I am back after awhile, everything has been working great but i have a issue although the Cert is working for Postfix and Dovecot and website the issue I have,
Hostname of the Mail server is mail i have 3 domains which all works on webmail but i have run into a problem with the Mobile phone apps and some Desktop clients because of the hostname is mail but when connecting to the mail server via smtp and imap it uses smtp.domain.co.uk as well as imap.domain.co.uk now that goes against the Cert i have,
If you want email clients to use those hostnames in their settings and expect them to use TLS (SSL/STARTSSL), then yes, you should add those hostnames to the certificate.
Alternative, you can instruct your users to use a different hostname in their email clients, one that is already included in the certificate. Often the different hostnames point to the same IP address anyway.
Just use the same command, but just with the expanded list of hostnames. Note that Certbot requires all hostnames you'd like to have included in the cert to be used in the -d option, not just the hostnames you'd want to add.
You should probably be using a --deploy-hook instead of a --post-hook so that postfix and dovcot reload after every successful renewal rather than after every attempted renewal. It is also wise to enclose the domain name list in double quotes (-d "list").

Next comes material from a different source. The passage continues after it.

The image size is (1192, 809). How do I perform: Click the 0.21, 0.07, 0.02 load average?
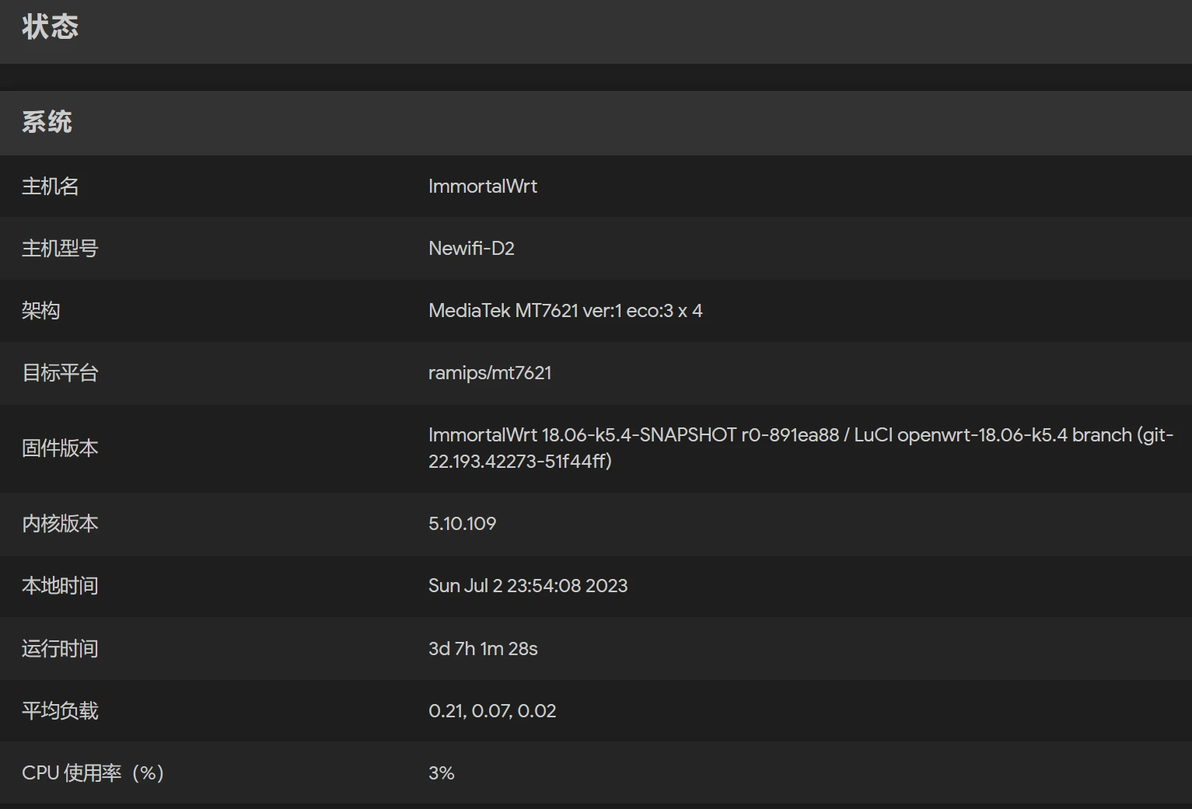click(492, 711)
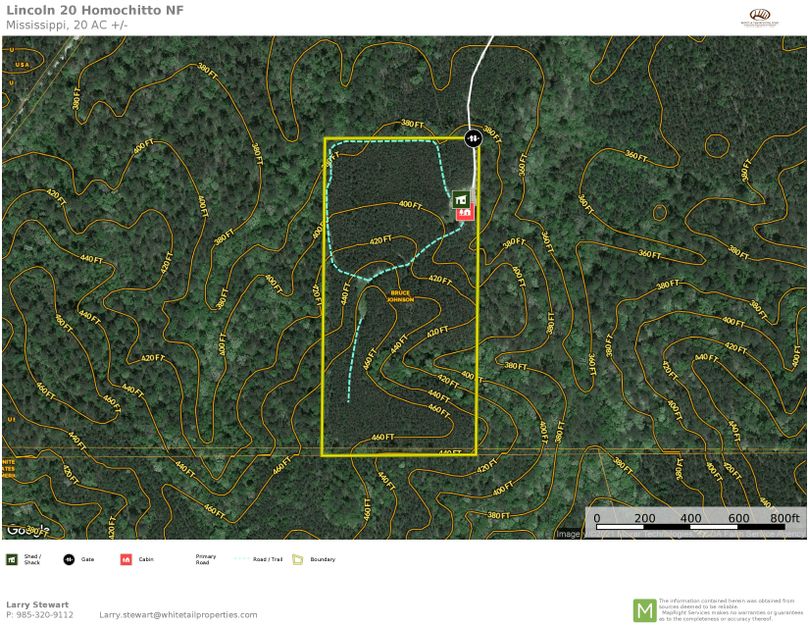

You could, but it's generally inadvisable to use wildcard certificates if you don't specifically need to do so for several reasons. Additionally, it is usually advisable to only include a domain name and any subdomain names that share the domain name's webroot directory on a single certificate. This prevents cascaded failure should one of the domain names not renew successfully and avoids webserver configuration confusion where not all domain names reside within a single server block.
No. Domain 1 and 2 are different domains. i have 3 domains i am using on this SMTP Server, one is my personal email and the other is for my business and 3rd domain is my parents domain for there business
That path doesn't scale well.
I'd opt for a much shorter path: Use only one name for such services.
[Google does that with Gmail and millions are satisfied]
Thanks for your replies. I actually sorted the problem out by using Exchange/ActiveSync which works under mail.domain1 and so on, will migrate all clients over to Exchange on this Server. the Certs I have will do the job with Exchange.
On my mailserver, I just use a single hostname to avoid this specific problem. It's something like mail.example.com and serves https, imap, imaps, pop3, pop3s, smtp, and smtps using one cert for all.
All those services have different default ports and don't actually need a separate fqdn each.
Very true.
Unique FQDNs are only required when you need them to resolve to uniquely different IPs.
One IP can be just one FQDN [it can be more - but why complicate the simple?].